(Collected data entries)
-----
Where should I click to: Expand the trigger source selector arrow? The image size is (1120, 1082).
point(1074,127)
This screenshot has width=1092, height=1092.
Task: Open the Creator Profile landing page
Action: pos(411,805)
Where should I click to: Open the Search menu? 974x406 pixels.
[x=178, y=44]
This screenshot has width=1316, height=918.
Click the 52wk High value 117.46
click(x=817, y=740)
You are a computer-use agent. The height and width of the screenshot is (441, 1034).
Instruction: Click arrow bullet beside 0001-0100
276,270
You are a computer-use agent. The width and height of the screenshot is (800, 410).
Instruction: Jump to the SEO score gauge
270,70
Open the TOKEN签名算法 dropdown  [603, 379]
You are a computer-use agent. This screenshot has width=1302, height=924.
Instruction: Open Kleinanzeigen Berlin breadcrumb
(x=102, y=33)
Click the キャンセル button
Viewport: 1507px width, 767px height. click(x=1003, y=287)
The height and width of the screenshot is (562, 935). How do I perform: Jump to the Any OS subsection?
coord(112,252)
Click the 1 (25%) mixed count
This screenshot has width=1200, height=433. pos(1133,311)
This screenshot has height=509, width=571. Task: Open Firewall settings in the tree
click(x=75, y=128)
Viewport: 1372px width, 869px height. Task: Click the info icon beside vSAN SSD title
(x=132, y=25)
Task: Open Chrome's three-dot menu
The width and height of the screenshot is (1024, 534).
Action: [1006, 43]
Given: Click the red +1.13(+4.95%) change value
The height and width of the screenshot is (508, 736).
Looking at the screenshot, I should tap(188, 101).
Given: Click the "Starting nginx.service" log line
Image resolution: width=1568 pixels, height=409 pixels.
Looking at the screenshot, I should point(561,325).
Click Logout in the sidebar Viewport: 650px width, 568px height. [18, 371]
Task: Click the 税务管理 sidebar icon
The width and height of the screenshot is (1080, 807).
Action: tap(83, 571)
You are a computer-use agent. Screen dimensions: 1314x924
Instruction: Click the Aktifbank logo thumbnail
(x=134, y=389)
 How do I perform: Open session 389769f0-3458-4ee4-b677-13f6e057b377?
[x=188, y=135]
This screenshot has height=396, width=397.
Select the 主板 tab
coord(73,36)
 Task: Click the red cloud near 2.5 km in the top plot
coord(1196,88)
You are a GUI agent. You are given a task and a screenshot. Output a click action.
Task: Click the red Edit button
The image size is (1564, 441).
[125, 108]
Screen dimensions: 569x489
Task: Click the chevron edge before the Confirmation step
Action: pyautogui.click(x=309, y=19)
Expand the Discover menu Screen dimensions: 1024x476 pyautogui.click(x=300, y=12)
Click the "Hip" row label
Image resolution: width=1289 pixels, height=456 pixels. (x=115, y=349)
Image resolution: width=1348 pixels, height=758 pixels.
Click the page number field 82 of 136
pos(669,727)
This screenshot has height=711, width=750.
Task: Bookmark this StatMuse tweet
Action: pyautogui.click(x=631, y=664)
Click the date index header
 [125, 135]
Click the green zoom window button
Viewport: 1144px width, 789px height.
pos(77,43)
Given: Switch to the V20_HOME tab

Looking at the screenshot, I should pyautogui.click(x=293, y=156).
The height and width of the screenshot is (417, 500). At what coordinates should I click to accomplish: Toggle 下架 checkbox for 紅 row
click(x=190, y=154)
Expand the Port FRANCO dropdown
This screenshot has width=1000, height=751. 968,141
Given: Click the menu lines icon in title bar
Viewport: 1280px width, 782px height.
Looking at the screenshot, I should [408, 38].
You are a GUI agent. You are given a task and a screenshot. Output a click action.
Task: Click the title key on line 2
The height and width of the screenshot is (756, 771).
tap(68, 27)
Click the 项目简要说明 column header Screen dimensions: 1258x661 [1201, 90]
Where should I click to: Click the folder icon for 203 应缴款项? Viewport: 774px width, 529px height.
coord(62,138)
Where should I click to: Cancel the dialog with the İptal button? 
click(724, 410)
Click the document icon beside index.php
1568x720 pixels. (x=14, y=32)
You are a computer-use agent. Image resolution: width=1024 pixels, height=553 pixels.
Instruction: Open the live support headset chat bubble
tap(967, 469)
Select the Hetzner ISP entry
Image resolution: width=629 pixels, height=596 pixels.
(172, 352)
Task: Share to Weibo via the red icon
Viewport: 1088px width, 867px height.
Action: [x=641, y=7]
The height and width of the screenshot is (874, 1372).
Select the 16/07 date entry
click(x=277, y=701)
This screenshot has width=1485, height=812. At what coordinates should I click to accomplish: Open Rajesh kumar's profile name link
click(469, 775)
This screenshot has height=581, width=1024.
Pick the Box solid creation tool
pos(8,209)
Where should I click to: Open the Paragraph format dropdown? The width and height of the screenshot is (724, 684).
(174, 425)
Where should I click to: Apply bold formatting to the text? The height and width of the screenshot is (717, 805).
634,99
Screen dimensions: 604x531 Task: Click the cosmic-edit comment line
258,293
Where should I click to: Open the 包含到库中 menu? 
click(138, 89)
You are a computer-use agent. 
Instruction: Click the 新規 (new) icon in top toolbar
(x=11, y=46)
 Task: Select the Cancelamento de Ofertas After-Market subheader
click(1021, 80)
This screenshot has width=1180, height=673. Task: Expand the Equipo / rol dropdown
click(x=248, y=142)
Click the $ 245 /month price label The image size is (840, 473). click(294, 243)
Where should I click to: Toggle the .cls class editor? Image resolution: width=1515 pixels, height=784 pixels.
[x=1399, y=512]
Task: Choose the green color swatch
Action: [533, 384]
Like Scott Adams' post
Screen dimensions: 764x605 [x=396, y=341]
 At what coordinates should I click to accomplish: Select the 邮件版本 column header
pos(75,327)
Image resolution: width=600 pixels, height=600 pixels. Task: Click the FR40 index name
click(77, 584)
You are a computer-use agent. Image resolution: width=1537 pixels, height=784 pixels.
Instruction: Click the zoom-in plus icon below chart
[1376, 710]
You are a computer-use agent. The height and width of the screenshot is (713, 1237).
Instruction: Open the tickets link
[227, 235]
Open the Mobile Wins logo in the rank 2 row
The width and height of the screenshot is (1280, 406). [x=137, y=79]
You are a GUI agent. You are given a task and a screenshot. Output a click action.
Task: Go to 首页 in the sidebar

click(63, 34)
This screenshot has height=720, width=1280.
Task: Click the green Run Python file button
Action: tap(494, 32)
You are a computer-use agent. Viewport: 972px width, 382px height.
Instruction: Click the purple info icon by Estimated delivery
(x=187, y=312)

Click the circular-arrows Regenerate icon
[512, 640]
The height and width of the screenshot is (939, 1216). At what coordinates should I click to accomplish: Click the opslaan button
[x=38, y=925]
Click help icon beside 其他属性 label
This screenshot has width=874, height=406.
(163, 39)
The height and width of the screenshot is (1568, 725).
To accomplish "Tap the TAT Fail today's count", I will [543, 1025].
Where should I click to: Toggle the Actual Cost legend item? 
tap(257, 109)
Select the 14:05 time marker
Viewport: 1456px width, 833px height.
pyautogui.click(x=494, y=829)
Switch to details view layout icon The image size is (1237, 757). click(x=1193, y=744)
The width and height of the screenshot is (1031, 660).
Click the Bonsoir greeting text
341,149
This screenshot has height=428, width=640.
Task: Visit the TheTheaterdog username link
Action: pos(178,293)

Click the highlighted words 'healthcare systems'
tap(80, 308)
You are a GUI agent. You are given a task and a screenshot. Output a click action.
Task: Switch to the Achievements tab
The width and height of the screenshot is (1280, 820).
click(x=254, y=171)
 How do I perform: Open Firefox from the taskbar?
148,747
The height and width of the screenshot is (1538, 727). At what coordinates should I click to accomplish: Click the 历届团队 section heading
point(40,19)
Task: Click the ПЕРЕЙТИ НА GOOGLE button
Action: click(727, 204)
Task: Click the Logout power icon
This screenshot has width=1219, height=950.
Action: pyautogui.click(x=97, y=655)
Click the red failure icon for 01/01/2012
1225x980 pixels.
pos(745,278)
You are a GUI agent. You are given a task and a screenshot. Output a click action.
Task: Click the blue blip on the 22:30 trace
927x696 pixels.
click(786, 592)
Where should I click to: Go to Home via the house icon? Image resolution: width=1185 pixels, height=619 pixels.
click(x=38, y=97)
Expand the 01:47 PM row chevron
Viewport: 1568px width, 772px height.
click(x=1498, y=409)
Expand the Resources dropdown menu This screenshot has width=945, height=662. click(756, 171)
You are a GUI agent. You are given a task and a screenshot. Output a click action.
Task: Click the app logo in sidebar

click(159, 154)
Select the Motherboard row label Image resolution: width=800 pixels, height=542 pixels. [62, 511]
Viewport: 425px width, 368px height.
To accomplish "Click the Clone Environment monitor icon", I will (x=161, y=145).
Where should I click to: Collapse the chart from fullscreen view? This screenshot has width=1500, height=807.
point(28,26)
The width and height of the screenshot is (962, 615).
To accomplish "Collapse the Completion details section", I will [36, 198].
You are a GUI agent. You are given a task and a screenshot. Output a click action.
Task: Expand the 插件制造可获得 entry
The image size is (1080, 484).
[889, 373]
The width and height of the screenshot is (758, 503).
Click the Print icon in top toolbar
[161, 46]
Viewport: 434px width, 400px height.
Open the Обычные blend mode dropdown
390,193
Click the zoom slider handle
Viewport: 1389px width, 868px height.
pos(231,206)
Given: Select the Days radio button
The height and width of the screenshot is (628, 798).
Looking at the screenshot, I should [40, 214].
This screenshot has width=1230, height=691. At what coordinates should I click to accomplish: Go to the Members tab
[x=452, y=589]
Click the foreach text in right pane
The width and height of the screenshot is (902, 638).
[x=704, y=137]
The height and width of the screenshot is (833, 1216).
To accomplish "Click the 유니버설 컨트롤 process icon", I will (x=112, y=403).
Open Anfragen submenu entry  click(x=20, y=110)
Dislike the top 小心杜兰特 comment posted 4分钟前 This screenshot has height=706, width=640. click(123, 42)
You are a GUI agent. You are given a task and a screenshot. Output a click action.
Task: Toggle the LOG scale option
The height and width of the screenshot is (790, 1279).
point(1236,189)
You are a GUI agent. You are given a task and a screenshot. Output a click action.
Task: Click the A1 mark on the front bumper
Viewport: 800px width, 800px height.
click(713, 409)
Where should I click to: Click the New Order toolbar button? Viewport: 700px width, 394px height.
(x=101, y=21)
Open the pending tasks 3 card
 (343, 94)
-----
**Problem:** Take the records above and return, word for word, only the lines that fall from the line with "Screen dimensions: 604x531" to the line with "Click the $", both of them included.

**Response below:**
Screen dimensions: 604x531 Task: Click the cosmic-edit comment line
258,293
Where should I click to: Open the 包含到库中 menu? 
click(138, 89)
You are a computer-use agent. 
Instruction: Click the 新規 (new) icon in top toolbar
(x=11, y=46)
 Task: Select the Cancelamento de Ofertas After-Market subheader
click(1021, 80)
This screenshot has width=1180, height=673. Task: Expand the Equipo / rol dropdown
click(x=248, y=142)
Click the $ 245 /month price label The image size is (840, 473). click(294, 243)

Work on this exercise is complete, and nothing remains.